Theodore Martin

Position title: UW System Fellow (2015-2016)

Address:
English, UW-Milwaukee

Portrait image of Theodore Martin in front of book shelves

Contemporary Drift: Genre and the Forms of the Present

This project begins from a deceptively simple question: what does it mean to be contemporary? While the question sounds practically timeless, the contemporary is in fact a relatively recent invention. The word did not become a historical category or a disciplinary framework until the mid-twentieth century. Yet the contemporary is not like other historical periods—for the simple reason that, as something that is ongoing and open-ended, it is not yet historical. The increasing prevalence of this not-quite-historical category suggests a deeper uncertainty about what it means to think about the present—our own living history—today. How do we manage to make sense of our contemporary moment? And how are those efforts reflected in the critical concepts and cultural forms we consider contemporary? Taking up these questions, “Contemporary Drift” has two central aims. It elaborates the challenges the contemporary poses to standard modes of historical understanding. And it argues that those challenges shape both the political concerns and the aesthetic forms of the field we call contemporary literature. Ultimately, this book shows how the calamitous histories of our contemporary moment—from the rise of postindustrial capitalism to the crisis of a changing climate—are first inscribed in the forms that help us think about the concept of the contemporary itself.

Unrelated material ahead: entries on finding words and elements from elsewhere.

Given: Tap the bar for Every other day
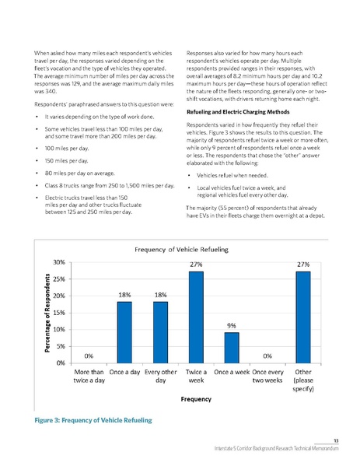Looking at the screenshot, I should (x=160, y=331).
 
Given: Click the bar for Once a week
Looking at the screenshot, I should (x=232, y=347).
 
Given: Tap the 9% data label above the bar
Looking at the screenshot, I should (x=232, y=325).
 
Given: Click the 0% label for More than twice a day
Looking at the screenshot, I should (x=88, y=356).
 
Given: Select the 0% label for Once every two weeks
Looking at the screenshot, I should (x=267, y=356).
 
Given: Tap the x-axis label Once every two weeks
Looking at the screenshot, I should (x=267, y=377).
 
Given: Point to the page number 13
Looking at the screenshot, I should (x=345, y=441).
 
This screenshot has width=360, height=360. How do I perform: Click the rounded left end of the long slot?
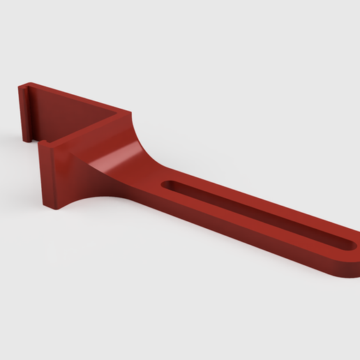tap(168, 186)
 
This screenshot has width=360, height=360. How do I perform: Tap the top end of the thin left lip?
tap(23, 88)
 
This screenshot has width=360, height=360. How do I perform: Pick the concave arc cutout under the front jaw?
tap(91, 199)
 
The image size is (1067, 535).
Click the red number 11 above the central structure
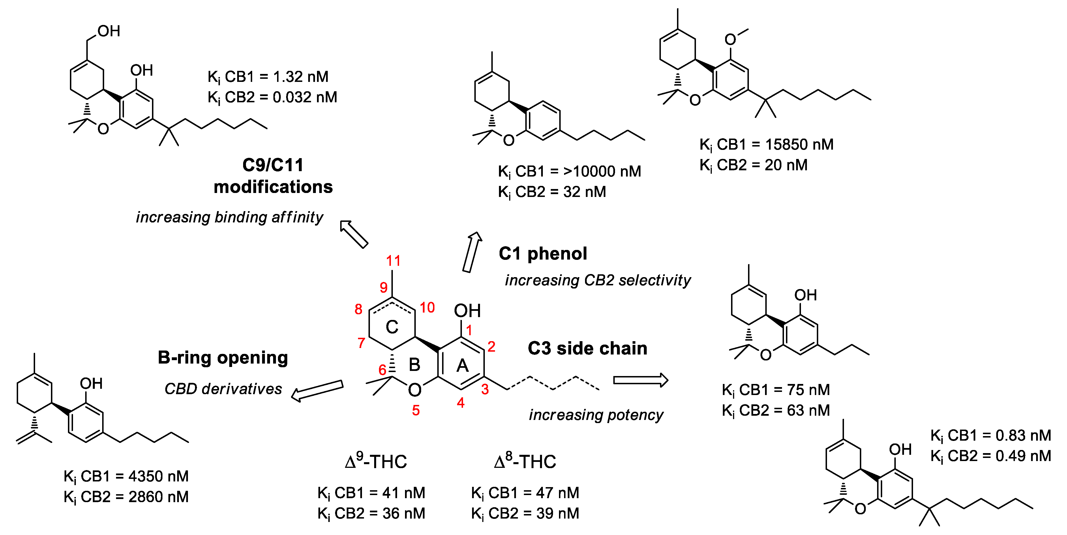pos(393,261)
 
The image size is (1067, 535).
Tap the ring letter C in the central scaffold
pos(392,327)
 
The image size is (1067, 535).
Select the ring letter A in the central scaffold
pos(462,366)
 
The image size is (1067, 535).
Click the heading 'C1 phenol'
pos(543,253)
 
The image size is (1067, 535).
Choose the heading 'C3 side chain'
pos(587,348)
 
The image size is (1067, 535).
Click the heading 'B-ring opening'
pos(223,358)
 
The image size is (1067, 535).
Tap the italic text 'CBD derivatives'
pos(223,389)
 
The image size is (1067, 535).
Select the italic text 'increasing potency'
pos(596,415)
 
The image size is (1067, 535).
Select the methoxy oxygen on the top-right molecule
pos(730,40)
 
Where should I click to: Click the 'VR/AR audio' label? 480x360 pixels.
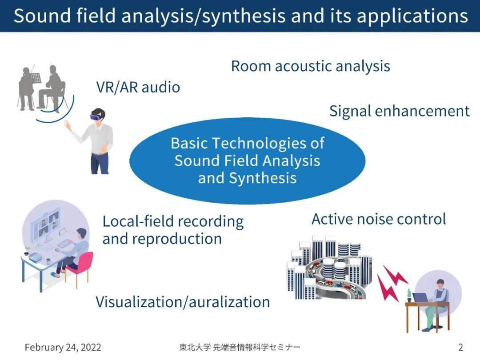[138, 87]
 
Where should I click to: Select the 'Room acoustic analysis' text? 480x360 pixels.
[310, 66]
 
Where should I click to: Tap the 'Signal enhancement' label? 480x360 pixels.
[399, 111]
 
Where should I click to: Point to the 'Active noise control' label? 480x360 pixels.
[379, 219]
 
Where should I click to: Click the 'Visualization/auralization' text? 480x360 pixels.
[183, 302]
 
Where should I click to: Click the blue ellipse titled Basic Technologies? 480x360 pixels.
[247, 160]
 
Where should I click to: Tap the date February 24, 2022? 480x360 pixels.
[63, 347]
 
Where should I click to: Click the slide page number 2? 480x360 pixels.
[460, 347]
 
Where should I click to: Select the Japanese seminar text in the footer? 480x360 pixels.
[237, 347]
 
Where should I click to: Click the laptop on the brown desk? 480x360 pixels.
[420, 298]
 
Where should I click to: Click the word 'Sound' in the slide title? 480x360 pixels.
[40, 16]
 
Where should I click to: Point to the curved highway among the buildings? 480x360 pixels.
[338, 278]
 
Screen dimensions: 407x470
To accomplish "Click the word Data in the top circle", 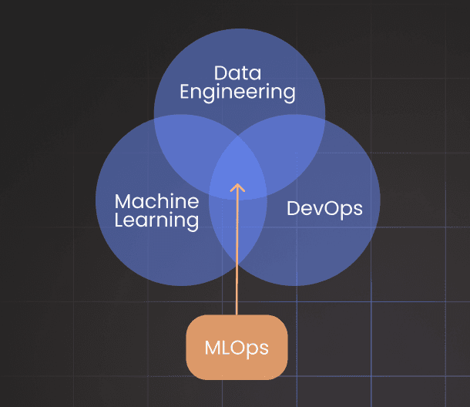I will pyautogui.click(x=237, y=74).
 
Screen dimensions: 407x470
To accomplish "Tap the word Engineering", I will pyautogui.click(x=237, y=92).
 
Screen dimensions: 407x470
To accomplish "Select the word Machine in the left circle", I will pyautogui.click(x=156, y=202).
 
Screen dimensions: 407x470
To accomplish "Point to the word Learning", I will pyautogui.click(x=156, y=220).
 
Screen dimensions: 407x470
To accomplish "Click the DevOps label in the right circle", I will pyautogui.click(x=324, y=208).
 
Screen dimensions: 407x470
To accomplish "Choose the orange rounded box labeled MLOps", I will pyautogui.click(x=237, y=347).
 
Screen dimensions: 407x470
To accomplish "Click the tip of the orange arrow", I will pyautogui.click(x=237, y=184).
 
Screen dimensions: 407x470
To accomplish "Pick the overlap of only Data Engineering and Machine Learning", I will pyautogui.click(x=185, y=143).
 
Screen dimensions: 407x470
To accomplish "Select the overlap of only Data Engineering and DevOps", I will pyautogui.click(x=291, y=143).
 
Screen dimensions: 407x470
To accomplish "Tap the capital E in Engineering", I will pyautogui.click(x=186, y=92).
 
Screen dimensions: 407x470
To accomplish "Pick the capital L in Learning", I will pyautogui.click(x=119, y=220).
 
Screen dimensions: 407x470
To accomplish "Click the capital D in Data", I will pyautogui.click(x=220, y=74).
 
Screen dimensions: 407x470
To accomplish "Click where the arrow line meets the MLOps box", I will pyautogui.click(x=237, y=315).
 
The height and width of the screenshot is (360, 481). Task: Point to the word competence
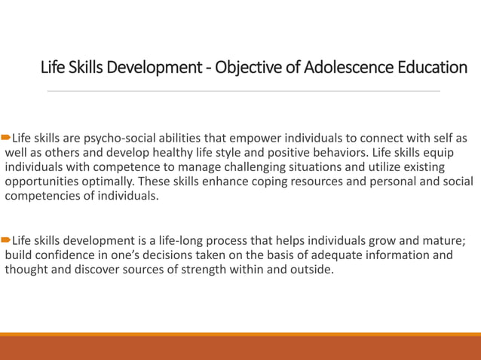point(100,168)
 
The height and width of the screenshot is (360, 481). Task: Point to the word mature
point(443,241)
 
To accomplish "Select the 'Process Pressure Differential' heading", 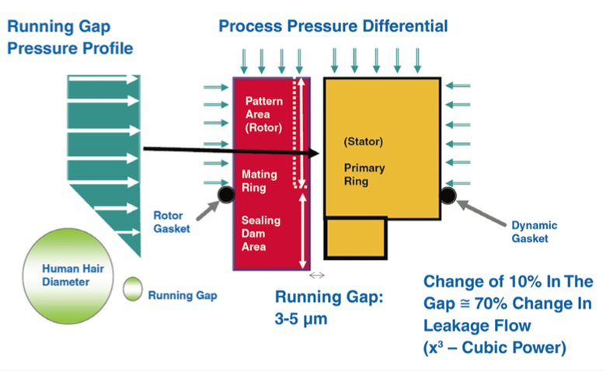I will [x=333, y=26].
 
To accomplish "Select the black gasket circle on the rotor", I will [x=226, y=194].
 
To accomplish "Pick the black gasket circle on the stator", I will [x=448, y=195].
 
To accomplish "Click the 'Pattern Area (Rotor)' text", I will [x=264, y=115].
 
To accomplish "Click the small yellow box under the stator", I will [x=355, y=238].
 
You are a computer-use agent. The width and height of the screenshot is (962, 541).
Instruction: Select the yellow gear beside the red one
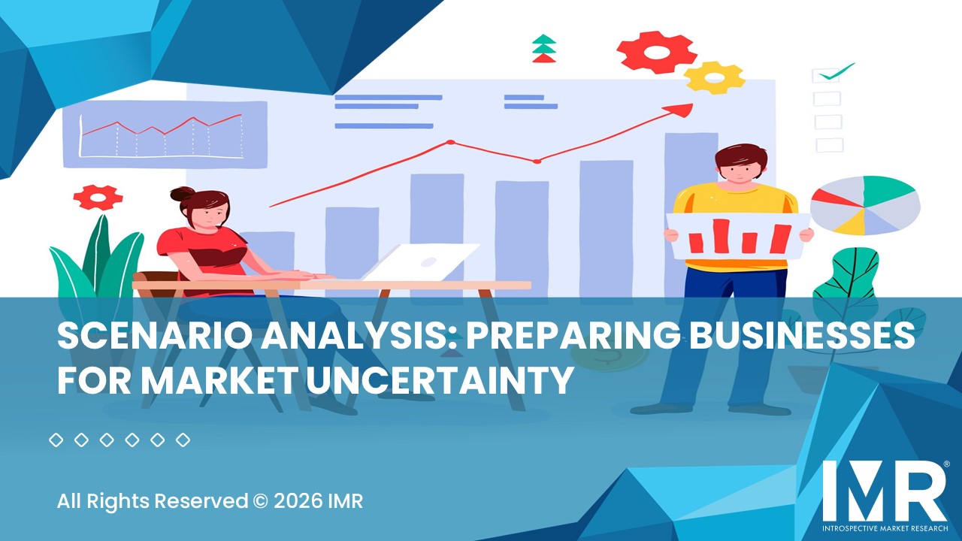(x=714, y=77)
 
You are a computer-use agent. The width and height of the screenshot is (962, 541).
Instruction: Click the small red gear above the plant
(x=98, y=197)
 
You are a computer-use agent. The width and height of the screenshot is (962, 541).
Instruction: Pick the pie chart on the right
(x=865, y=204)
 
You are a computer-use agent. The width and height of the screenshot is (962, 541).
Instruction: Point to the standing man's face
(x=740, y=171)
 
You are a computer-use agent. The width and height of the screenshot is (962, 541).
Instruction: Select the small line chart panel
(x=165, y=134)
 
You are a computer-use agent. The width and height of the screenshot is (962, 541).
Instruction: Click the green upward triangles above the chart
(x=543, y=48)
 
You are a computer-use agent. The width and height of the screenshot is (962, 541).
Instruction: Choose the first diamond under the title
(x=56, y=440)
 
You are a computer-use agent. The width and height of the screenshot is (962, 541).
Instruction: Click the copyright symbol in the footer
(x=261, y=500)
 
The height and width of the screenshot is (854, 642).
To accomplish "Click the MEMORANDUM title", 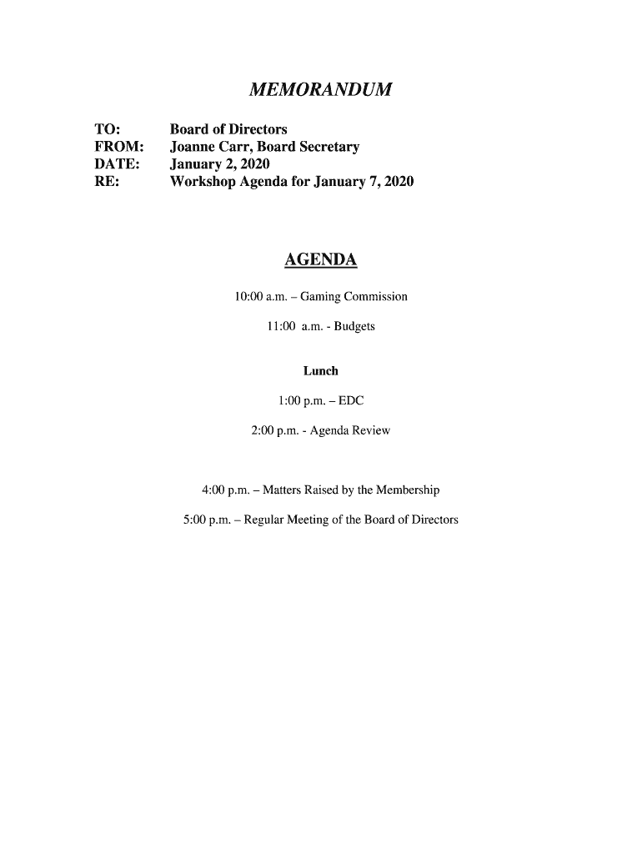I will coord(320,89).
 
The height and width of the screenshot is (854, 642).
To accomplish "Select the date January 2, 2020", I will coord(219,164).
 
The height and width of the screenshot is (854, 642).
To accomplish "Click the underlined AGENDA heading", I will coord(320,261).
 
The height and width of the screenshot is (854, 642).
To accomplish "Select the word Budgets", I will coord(354,326).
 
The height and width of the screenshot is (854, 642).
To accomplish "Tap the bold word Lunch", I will coord(320,371).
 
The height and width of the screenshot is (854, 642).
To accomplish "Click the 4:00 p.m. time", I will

Theodore Martin is Assistant Professor of English at the UW-Milwaukee. He specializes in post-1945 American and British fiction. His work has appeared in Modern Language Quarterly and Novel: A Forum on Fiction, and is forthcoming in the edited volume Postmodern/Postwar and After (University of Iowa Press). He is currently finishing a book titled “Contemporary Drift: Genre and the Forms of the Present.” He is also writing the entry on “Temporality” for the Oxford Research Encyclopedia of Literature.